この研究のインパクトは、「食事は長期的に健康に影響する」という一般的な理解を超えて、「今日の食事が今夜の睡眠を直接変える」という即時的な関係を明らかにした点にあります。
睡眠を助ける栄養素たち
食事と睡眠の関係は、食物繊維と飽和脂肪酸だけにとどまりません。特定の栄養素が、睡眠の質に直接影響を与えることがわかっています。
トリプトファンとセロトニン-メラトニン経路
トリプトファンは必須アミノ酸の一つで、体内でセロトニンに変換され、さらにメラトニン(睡眠ホルモン)へと変換されます。この「トリプトファン → セロトニン → メラトニン」の経路は、睡眠の自然なリズムを支える根幹です[2]。
トリプトファンを多く含む食品は、七面鳥、鶏肉、牛乳、チーズ、卵、ナッツ類、バナナ、大豆製品など。夕食にこれらの食品を取り入れることで、夜間のメラトニン産生を自然にサポートできます。

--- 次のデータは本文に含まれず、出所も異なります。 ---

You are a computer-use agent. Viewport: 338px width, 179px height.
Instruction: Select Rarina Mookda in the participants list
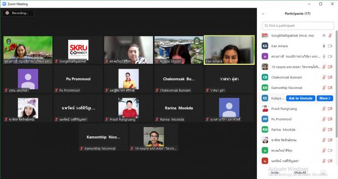(297, 130)
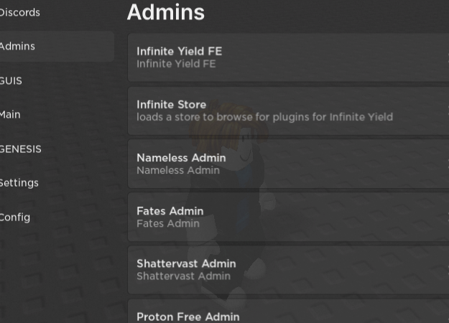Open the Settings tab
Image resolution: width=449 pixels, height=323 pixels.
[19, 183]
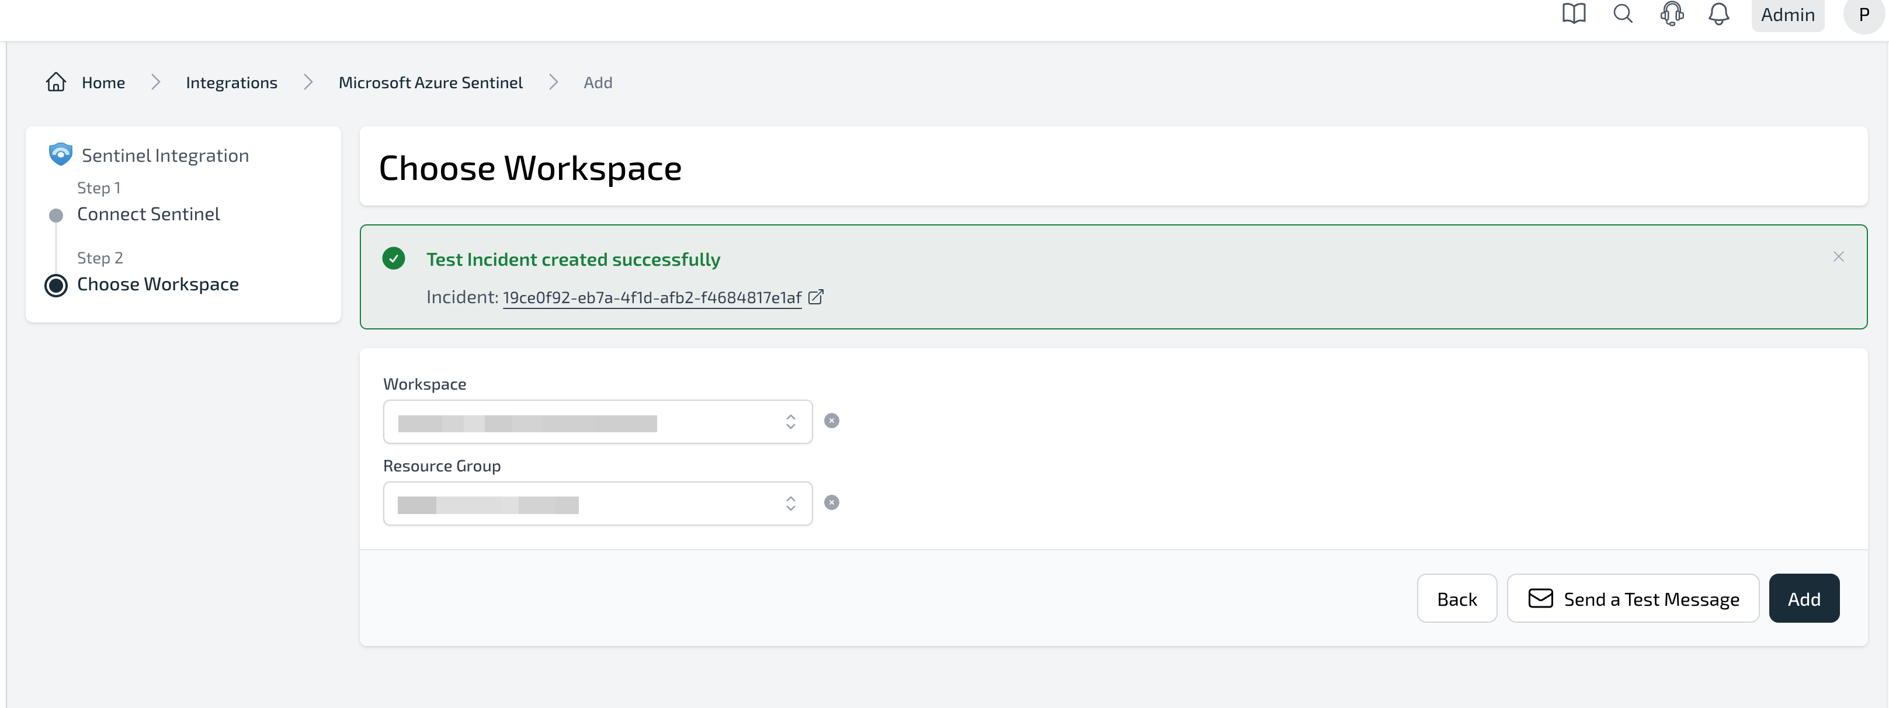Image resolution: width=1889 pixels, height=708 pixels.
Task: Click the search magnifier icon
Action: coord(1622,14)
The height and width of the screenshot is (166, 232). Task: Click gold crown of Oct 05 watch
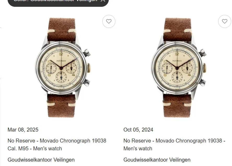205,68
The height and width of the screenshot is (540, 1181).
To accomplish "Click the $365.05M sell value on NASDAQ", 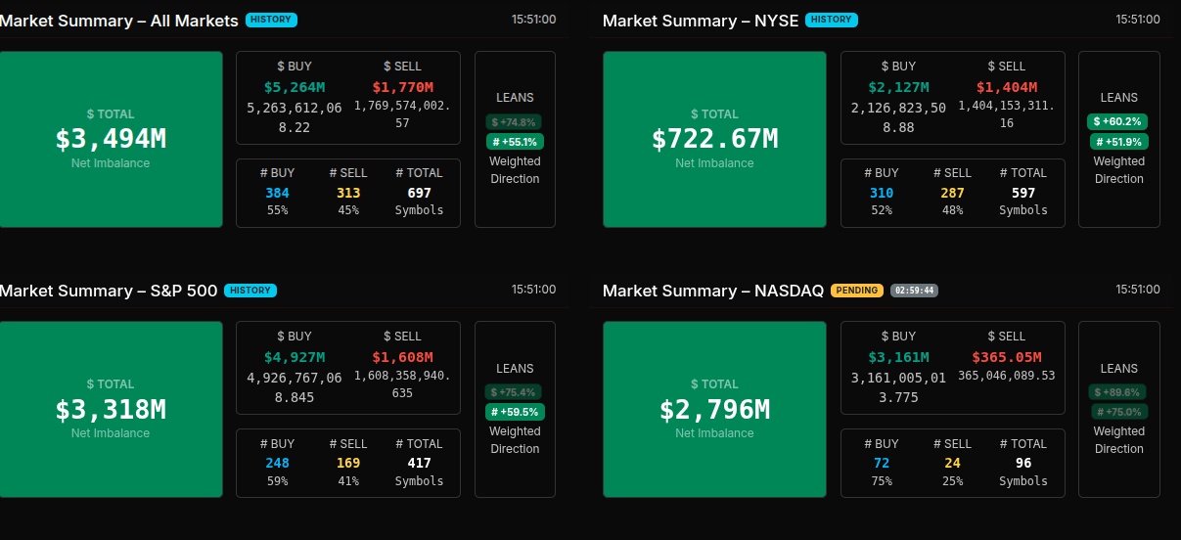I will [1007, 357].
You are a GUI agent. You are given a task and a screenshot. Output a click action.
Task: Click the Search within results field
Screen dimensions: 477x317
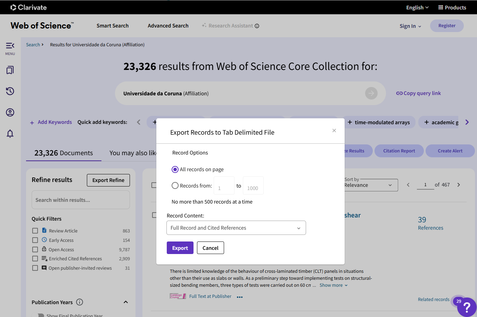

ただし、トリプトファンが効率的にセロトニンに変換されるには、炭水化物の併用が重要です。炭水化物の摂取はインスリン分泌を促し、インスリンが血中の他のアミノ酸を筋肉に取り込むことで、トリプトファンが脳に到達しやすくなります。「寝る前のホットミルク」が眠りを誘う理由の一つは、トリプトファンとカルシウムの組み合わせにあるのかもしれません。
マグネシウム
マグネシウムは、GABA受容体を活性化することで神経の興奮を鎮め、リラクゼーションを促進する作用があります。マグネシウム不足は、不眠や浅い睡眠と関連することが複数の研究で示されています[3]。ほうれん草、アーモンド、カシューナッツ、黒豆、アボカド、ダークチョコレートなどに豊富です。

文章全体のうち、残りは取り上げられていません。